P&L Allocation
Cloud FinOps at GitLab
Overview of the data pipeline
The GCP billing Profit & Loss (P&L) allocation pipeline takes raw GCP billing data and allocates costs to P&L categories for analysis and reporting. It provides a daily overview of GCP costs by P&L category (free. internal, paid).
The pipeline consists of the following key steps:
- Map raw GCP billing data to infrastructure labels (rpt_gcp_billing_infra_mapping_day)
- Calculate usage and costs for various infrastructure components like CI runners, storage, etc. and map to P&L categories (models ending in _pl_daily)
- Combine all P&L mappings into a unified mapping table (combined_pl_mapping)
- Apply the combined P&L mappings to the raw GCP data (rpt_gcp_billing_pl_day_combined)
- Apply the lookback mappings to the raw GCP data (rpt_gcp_billing_pl_day)
- Output final allocated costs by P&L category and applies a hierarchy for exploration on Tableau (rpt_gcp_billing_pl_day_ext)

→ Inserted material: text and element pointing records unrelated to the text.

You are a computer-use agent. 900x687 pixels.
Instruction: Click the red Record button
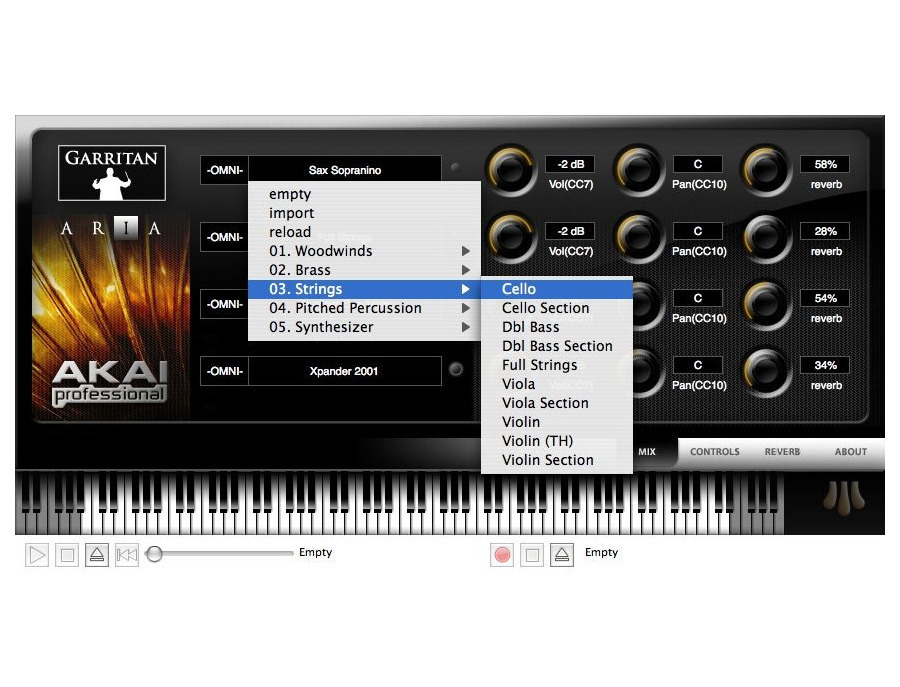502,555
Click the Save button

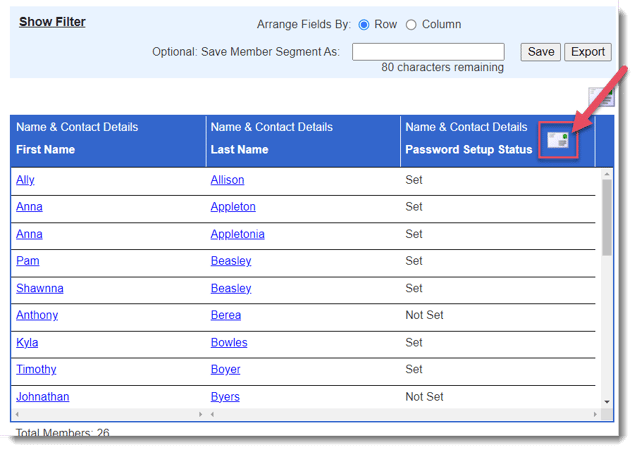[540, 52]
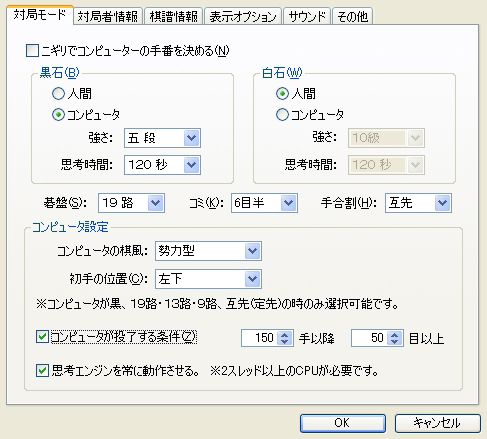Image resolution: width=487 pixels, height=439 pixels.
Task: Toggle コンピュータが投了する条件 checkbox
Action: [x=42, y=337]
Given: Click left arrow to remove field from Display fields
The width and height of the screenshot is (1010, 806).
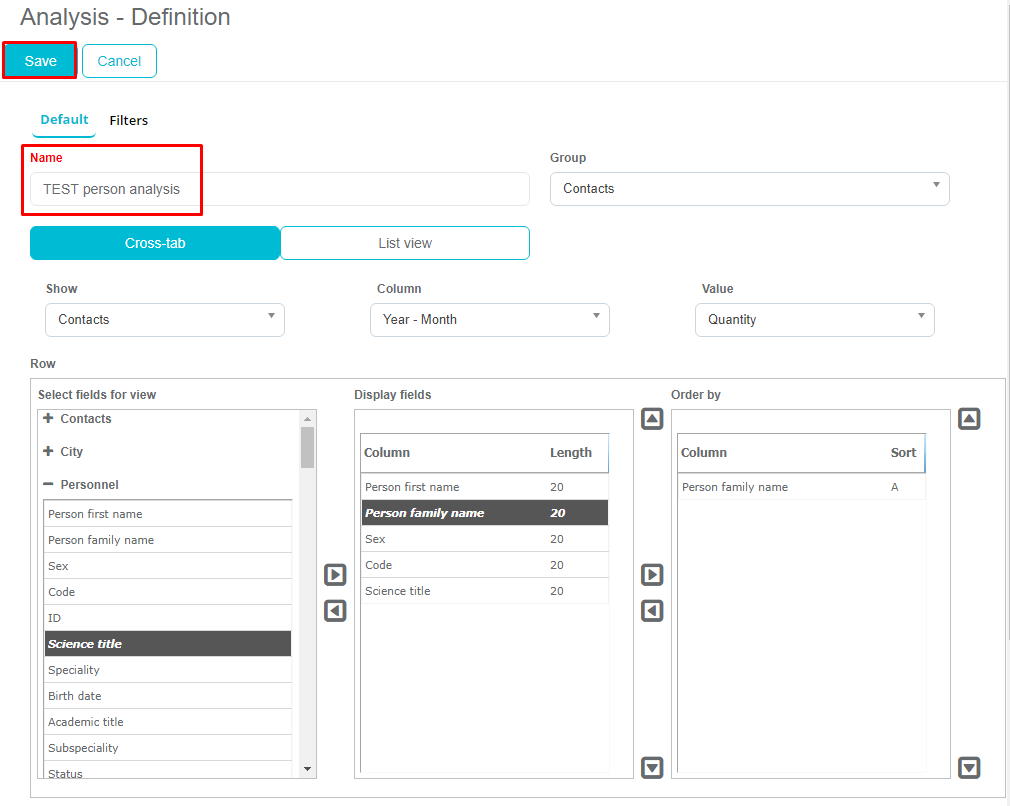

The workflow follows a data transformation pipeline pattern:
- Raw input → Enrichment models → Unified mappings → Allocation → P&L output
Lineage
Combined mappings
The combined P&L mappings consolidate all the individual mapping logic into a single model for simplicity.
Mapping | Source | Metric Used | Scope |
---|---|---|---|
build_artifacts_pl_daily | GitLab API | Build artifacts usage per namespace in gigabyte per day | Storage for build artifacts |
ci_runners_pl_daily | GitLab API | CI consumption in ci.minutes per runner type | CI/CD runner usage |
container_registry_pl_daily | GitLab API | Container registry usage per namespace in gigabyte per day | Storage for container registries |
folder_pl | GCP hierarchy | Folder path | GCP projects by parent folder |
haproxy_backend_pl | HAproxy metrics from Thanos | Network usage per backend in gigabyte per day | Load balancer egress |
haproxy_backend_ratio_daily | HAproxy metrics | Percentage of network usage per backend | Splits load balancer costs by backend |
infralabel_pl | Config | Infrastructure labels | GCP resources by infrastructure label |
namespace_pl_daily | GitLab API | Namespace plan data | Namespace allocation |
projects_pl | Config | GCP project ID | Specific GCP project costs |
repo_storage_pl_daily | GitLab API | Repo storage usage per namespace in gigabyte per day | Storage for Git repositories |
rpt_gcp_billing_infra_mapping_day
Mission, objective, inputs, granularity
- Mission: Map GCP billing data to infrastructure labels.
- Objective: Provide daily GCP billing data with additional metadata for better reporting and analysis.
- Granularity: Daily
- Inputs: Raw GCP billing data
Schema
day: date - Date of the record
gcp_project_id: varchar - GCP project identifier
gcp_service_description: varchar - GCP service description
gcp_sku_description: varchar - GCP SKU description
infra_label: varchar - Infrastructure label
env_label: varchar - Environment label
runner_label: varchar - Runner label
usage_unit: varchar - Unit of usage
pricing_unit: varchar - Unit of pricing
usage_amount: float - Amount of usage
usage_amount_in_pricing_units: float - Usage amount in pricing units
cost_before_credits: float - Cost before credits applied
net_cost: float - Net cost after credits applied
usage_standard_unit: varchar - Standard unit of usage
usage_amount_in_standard_unit: float - Usage amount in standard units
Links
rpt_gcp_billing_pl_day
Mission, objective, inputs, granularity
- Mission: Calculate daily GCP billing data by Profit & Loss categories.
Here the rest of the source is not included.